During training, they use Causal Language Modeling (CLM):

The model predicts the next token given all previous tokens in the sequence.
It cannot see future words, ensuring it generates text sequentially like a human would.

Mathematically, given an input sequence $X = (w_1, w_2, ..., w_n)$ , the training objective is to maximize the probability of the next token given the previous ones:

P(w_t | w_1, ..., w_{t-1})

This ensures the model learns to generate coherent and contextually relevant sequences.

Some examples of decoder-only models are:

GPT (Generative Pre-trained Transformer) (Radford, A., et al. (2018). [5]), the most famous decoder-only model, used for tasks like chatbots, code generation, and creative writing.
GPT-2 and GPT-3, more advanced versions of GPT, trained on massive datasets to improve generation quality.
GPT-4, The latest version, capable of highly sophisticated text generation across diverse applications.

Encoder-Decoder Models

Encoder-decoder (or sequence-to-sequence) Transformers are designed for tasks that involve transforming one sequence into another, such as machine translation and text summarization. These models use both the encoder and decoder components of a Transformer.

The encoder processes the input sequence, converting it into a contextual representation. The decoder then generates the output sequence based on this encoded information.
Unlike decoder-only models, the decoder in encoder-decoder architectures attends to both previous output tokens and the entire encoded input.

These models are trained using Denoising Autoencoding, where parts of the input are randomly corrupted (e.g., some words are removed or shuffled), and the model learns to reconstruct the original sequence.

Mathematically, given a corrupted input sequence $X_{\text{corrupted}}$ and its original version $X$ , the model learns to maximize the probability:

P(X | X_{\text{corrupted}})

This helps the model become robust in handling noisy or incomplete inputs.

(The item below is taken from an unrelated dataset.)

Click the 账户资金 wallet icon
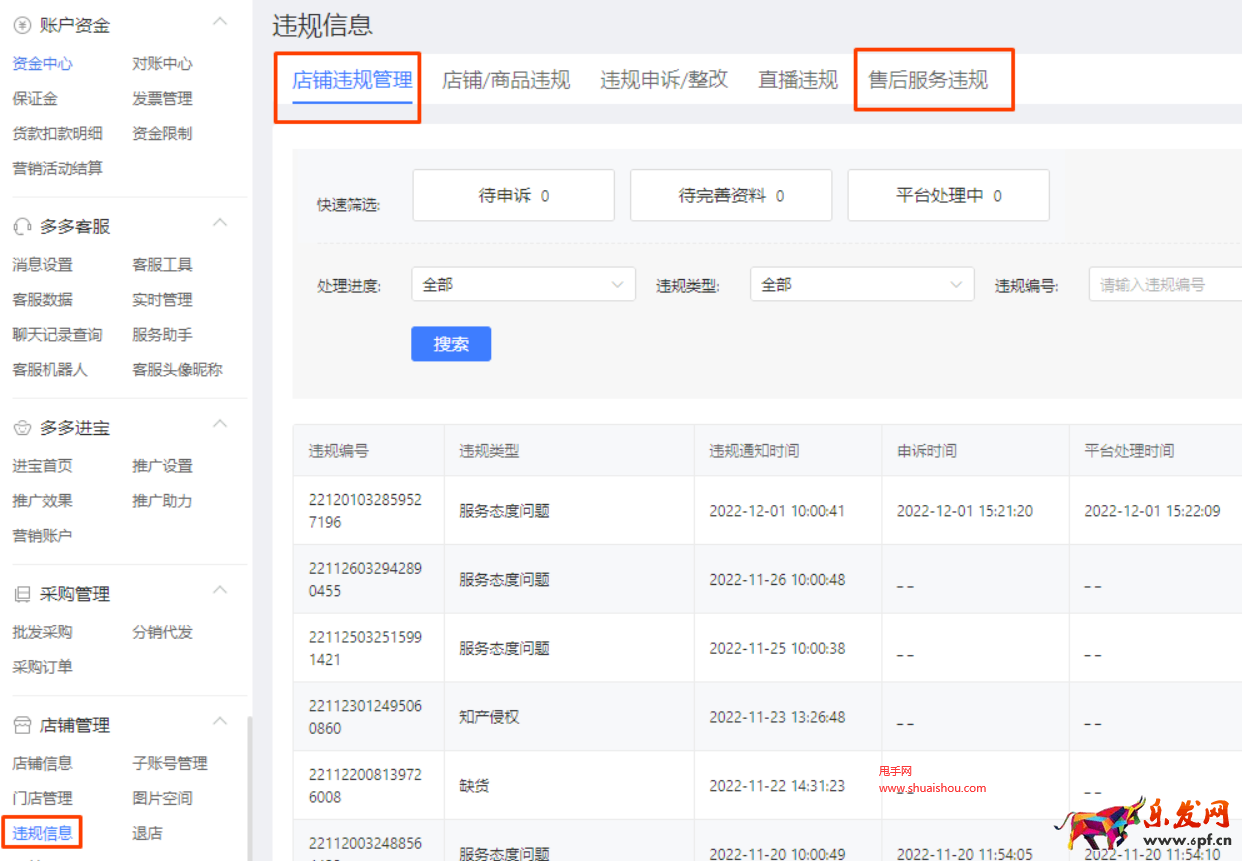The image size is (1242, 861). [22, 24]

Some examples of Encoder-Decoder models are:

T5 (Text-to-Text Transfer Transformer) (Raffel, C., et al (2019). [6]), a highly flexible model where all tasks (translation, summarization, question-answering) are framed as text-to-text problems.
BART (Bidirectional and Auto-Regressive Transformer), similar to T5, but with better handling of denoising tasks.
mBART, a multilingual variant of BART, optimized for translation and multilingual text generation.

Training an LLM

Training a LLM is the process of teaching it to understand and generate human-like text by learning patterns from vast amounts of data. This training process enables the model to capture syntax, semantics, and contextual relationships within language, making it capable of performing tasks such as text completion, question answering, translation, and reasoning.

LLM training typically occurs in two main stages:

Pretraining – The model learns general language patterns from a large corpus in an unsupervised manner.
Fine-Tuning – The model is further refined on domain-specific tasks using supervised learning or reinforcement learning to improve its accuracy and usability.

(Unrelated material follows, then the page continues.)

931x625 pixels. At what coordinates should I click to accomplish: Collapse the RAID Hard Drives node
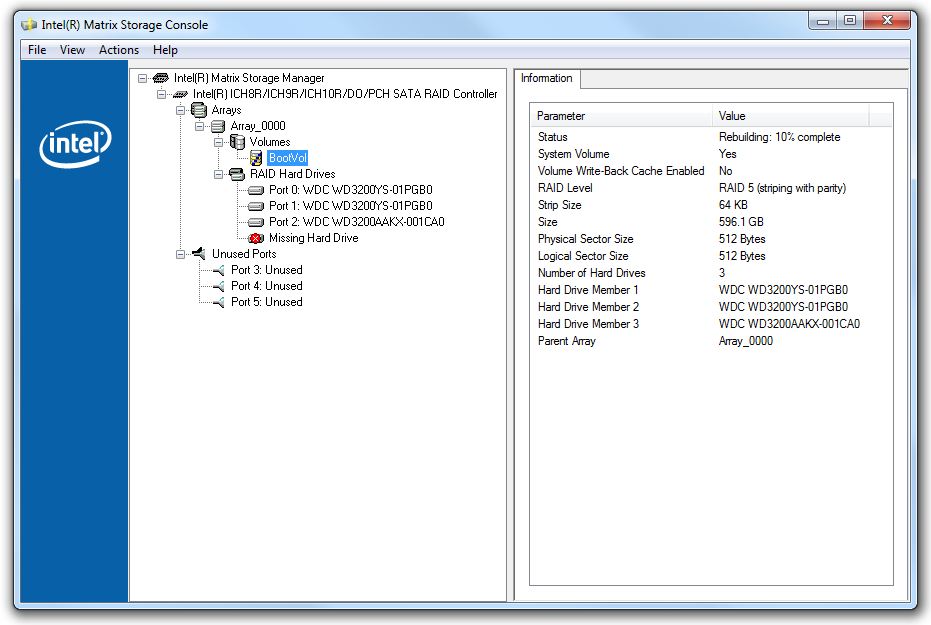(219, 174)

Different training approaches, such as full pretraining, fine-tuning, retrieval-augmented generation (RAG), and prompt engineering, allow models to be tailored for specific applications while balancing efficiency and performance.

Full Pretraining

Pretraining is a crucial step in training large language models, where the model learns general language representations from vast amounts of text data. This phase is usually unsupervised or self-supervised, where the model attempts to predict certain aspects of the input data (such as masked words or the next word in a sequence) based on context. In this phase it is common to use techniques I discussed earlier like Masked Language Modeling (MLM) and Causal Language Modeling (CLM).

During pretraining, the model's parameters are optimized to minimize a loss function $L(\theta)$ , where $\theta$ represents the model's parameters. This loss measures how far the model's predictions are from the actual target, which is defined by the specific pretraining task (again Masked Language Modeling (MLM) and Causal Language Modeling (CLM) that we saw before). The goal of pretraining is to adjust the model's weights such that the loss is minimized.

The optimization of the model’s parameters is achieved through backpropagation, a method that computes the gradient of the loss function with respect to each parameter in the model. The core idea of backpropagation is to propagate the error backward through the network, updating the weights in such a way as to reduce the overall error.

Mathematically, backpropagation is computed as the gradient of the loss function with respect to each weight $w_i$ in the model. The gradient $\nabla_w L$ for a weight $w_i$ is computed as:

\nabla_w L = \frac{\partial L}{\partial w_i}

This gradient tells us the direction in which the weight should be adjusted to minimize the loss. Once the gradient is computed, the weights are updated using gradient descent:

w_i \leftarrow w_i - \eta \nabla_w L

where $\eta$ is the learning rate, a hyperparameter that controls the size of the step taken in the direction of the gradient. In practice, the gradients are computed for all the weights in the model, and the parameters are updated iteratively to minimize the loss over many iterations or epochs. In practice, the gradients are computed for all the weights in the model, and the parameters are updated iteratively to minimize the loss over many iterations or epochs.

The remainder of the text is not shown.